Colagrosso, who owns A Place to Grow Children’s Center, said the relief was stabilizing. Both providers had been receiving monthly checks of $27,000 from the federal package. They are among nearly 1,600 child care providers in West Virginia — and 220,000 nationwide — who received stabilization grants, totaling $160 million invested in early care and education in the state. They used the money to invest in their programs and in the people — mostly women — who keep their programs afloat.

But the checks stopped coming on Sept. 30. Without another source of funding to supplement the sector, which the U.S. Secretary of the Treasury has called a “textbook example of a broken market,” the problems that the relief money helped paper over are once again pronounced.

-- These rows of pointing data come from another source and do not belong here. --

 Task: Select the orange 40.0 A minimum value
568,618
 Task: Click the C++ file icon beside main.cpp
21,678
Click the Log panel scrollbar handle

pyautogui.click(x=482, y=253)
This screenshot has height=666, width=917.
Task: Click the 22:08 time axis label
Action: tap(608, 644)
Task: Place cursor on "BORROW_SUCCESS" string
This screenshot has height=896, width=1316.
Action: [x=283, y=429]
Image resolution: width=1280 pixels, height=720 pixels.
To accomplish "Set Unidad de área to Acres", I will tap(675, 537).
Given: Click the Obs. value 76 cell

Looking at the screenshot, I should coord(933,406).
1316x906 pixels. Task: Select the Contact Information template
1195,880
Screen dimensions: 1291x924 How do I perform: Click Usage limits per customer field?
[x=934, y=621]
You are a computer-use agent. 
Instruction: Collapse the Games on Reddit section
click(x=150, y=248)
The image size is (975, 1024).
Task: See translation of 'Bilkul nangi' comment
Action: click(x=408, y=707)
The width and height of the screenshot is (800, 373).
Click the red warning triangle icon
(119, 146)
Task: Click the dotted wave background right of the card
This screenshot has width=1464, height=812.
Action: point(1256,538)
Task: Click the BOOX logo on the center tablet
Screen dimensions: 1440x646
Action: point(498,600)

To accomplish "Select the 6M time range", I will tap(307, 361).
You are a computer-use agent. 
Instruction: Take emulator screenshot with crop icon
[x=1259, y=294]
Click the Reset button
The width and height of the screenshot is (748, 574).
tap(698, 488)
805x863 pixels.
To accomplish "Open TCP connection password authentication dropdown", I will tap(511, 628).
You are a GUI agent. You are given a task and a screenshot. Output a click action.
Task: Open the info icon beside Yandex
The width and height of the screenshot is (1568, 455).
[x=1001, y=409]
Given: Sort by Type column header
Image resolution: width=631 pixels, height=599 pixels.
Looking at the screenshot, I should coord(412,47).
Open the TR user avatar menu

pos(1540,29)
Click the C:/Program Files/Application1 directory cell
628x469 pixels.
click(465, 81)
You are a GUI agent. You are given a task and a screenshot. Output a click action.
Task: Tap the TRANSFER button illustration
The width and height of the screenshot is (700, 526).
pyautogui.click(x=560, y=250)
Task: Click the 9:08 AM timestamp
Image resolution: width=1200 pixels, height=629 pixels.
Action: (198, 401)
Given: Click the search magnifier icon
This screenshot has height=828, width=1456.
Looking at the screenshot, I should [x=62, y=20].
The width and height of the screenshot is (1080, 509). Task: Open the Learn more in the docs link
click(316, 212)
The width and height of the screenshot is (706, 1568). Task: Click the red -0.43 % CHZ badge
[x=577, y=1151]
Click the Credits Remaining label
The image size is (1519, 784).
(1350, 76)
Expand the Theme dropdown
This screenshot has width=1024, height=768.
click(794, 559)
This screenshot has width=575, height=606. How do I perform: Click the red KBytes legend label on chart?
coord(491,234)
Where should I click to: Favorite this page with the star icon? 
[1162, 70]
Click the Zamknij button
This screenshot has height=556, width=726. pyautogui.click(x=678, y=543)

In the weeks after the funding expired, 29 percent of families nationally reported that their child care tuition had increased, according to a survey from the RAPID Survey Project and the National Association for the Education of Young Children, and 28 percent of child care providers said they had reduced staff wages. Another quarter of providers reported that they were serving fewer children than when they’d been receiving stabilization funding.

“It makes sense,” says Boteach, “that when you take $24 billion out of a system that was already on the margins, you’re going to see child care providers left with impossible choices: raise prices for families already struggling to afford care, cut back on pay for early educators who already live on the brink of poverty, or close their doors altogether. When we don’t invest in care, there are no good choices.”

Early childhood educators — an almost entirely female group that is so severely underpaid they often, ironically, cannot afford to pay for child care themselves — were among those counted as essential workers in West Virginia. Many providers across the state saw former teachers who had left the workforce return under the rule change.

“It really did open up the doors,” says Trippett, owner of Cubby’s Child Care Center, the largest in the state. “I had several people with degrees in early childhood come back to work.”

Using federal relief funds, the state was also able to provide subsidies to child care providers based on the number of children enrolled in their programs, rather than the number who showed up each day. It may sound like a subtle distinction, but in practice, attendance-based reimbursements can be the difference between surviving and sinking in this business, providers say.